La struttura di Ghost Stories risulta molto teatrale, come se fosse suddivisa in tre atti, con un prologo e un sorprendente epilogo, un gran finale che svela l’arcano e mette insieme tutti gli indizi sparsi con intelligenza lungo la storia: «è sempre l’ultima chiave quella che apre tutte le porte». E se la struttura appartiene al teatro, la messa in scena delle tre storie di fantasmi è invece molto cinematografica e sfrutta tutti gli elementi del genere per spaventare: ci sono ombre minacciose, porte che sbattono, rumori inquietanti e qualche jump-scare ben utilizzato. Teatro e cinema dialogano fin dall’inizio, poi sul finale si fondono per creare un affascinante gioco allucinatorio di pareti che crollano e spazi che si intersecano in maniera paradossale. Inoltre, si può dire che la stessa nascita del progetto sia caratterizzata dall’unione di queste due arti visive: i registi, infatti, hanno scritto Ghost Stories per il teatro sotto l’influenza dei portmanteau horror films, prodotti dalla britannica Amicus Productions attiva negli anni ’60 e ’70. Si tratta di antologie dell’orrore, lungometraggi formati da diverse storie brevi unite da una cornice. Il cinema horror inglese ha influenzato la pièce teatrale che a sua volta ha influenzato il film, come in un gioco di specchi dalle tinte macabre.

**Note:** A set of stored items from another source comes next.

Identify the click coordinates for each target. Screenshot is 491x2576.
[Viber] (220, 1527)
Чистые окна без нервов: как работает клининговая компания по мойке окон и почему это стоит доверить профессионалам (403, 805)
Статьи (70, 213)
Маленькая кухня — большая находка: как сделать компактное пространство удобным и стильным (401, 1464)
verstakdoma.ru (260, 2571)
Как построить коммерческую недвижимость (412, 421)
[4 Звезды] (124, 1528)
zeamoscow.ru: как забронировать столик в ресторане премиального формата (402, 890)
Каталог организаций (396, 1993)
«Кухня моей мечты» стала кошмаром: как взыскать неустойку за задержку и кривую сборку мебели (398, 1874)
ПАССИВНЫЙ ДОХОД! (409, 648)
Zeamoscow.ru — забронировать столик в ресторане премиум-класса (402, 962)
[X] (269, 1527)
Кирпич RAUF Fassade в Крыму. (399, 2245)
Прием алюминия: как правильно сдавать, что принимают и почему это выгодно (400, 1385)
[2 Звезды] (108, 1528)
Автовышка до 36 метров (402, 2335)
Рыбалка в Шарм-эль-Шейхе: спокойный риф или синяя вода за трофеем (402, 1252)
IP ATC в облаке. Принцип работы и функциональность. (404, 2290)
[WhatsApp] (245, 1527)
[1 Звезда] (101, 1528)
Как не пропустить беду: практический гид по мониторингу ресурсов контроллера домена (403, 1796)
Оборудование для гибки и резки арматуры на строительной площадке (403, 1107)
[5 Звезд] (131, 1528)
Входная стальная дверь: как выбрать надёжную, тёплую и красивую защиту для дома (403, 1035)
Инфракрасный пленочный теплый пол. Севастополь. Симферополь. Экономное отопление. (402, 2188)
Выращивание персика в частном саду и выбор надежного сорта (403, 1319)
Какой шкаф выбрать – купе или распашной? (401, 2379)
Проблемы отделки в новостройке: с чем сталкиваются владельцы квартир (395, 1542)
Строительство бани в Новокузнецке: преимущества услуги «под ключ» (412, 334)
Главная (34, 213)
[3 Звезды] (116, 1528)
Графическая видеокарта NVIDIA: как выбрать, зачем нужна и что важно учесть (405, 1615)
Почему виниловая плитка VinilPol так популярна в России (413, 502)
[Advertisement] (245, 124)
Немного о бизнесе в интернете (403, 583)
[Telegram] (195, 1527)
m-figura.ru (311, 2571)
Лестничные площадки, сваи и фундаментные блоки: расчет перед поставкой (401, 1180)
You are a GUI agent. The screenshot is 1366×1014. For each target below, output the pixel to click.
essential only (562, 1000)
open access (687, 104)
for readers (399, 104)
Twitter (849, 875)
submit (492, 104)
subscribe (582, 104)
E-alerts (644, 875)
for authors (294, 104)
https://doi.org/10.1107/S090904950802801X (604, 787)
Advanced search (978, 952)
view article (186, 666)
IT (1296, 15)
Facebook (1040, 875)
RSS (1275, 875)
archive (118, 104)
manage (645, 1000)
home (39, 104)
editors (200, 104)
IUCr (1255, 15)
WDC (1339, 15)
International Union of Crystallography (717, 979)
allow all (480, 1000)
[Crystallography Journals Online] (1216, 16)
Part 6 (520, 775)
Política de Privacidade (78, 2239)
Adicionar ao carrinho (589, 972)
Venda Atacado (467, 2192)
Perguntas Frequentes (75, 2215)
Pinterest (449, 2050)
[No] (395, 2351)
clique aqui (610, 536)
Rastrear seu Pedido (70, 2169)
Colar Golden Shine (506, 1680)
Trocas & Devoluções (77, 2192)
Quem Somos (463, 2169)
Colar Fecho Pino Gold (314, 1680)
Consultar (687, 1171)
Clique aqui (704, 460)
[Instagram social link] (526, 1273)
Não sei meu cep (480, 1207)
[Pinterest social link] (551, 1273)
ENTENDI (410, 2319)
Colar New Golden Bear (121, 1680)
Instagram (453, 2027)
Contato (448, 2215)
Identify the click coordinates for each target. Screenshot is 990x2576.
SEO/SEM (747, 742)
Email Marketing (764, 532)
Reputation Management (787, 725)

Ma Ghost Stories non si ferma a una solida costruzione, va oltre e riflette su un tema che affascina la letteratura e il cinema da sempre: il soprannaturale. Spettri, simulacri, ombre: esistono? Il film sembra suggerire che i fantasmi prendono forma a partire da ferite interiori e nel caso di Ghost Stories tutti i racconti ruotano attorno al senso di colpa. Il paranormale prende corpo, rende l’atmosfera tesa e angosciante e anche gli stessi attori riescono a tenere elevato il livello di paura. Molto convincenti Martin Freeman e Paul Whitehouse, davvero inquietante il giovane Alex Lawther, che di recente è comparso nella serie TV The End Of The F***ing World. Soprattutto nel suo episodio, l’orrore si mescola all’ironia in modo molto equilibrato visto che, dopo tutto, l’Inghilterra è famosa per il suo black humour.
Come molti film dell’orrore, Ghost Stories racconta tormenti esistenziali e, attraverso la fusione delle potenzialità sia del teatro che del cinema, rende reali i fantasmi. Anche dopo aver scoperto i segreti del film di Nyman e Dyson, Ghost Stories rimane un mistero che continua ad affascinare.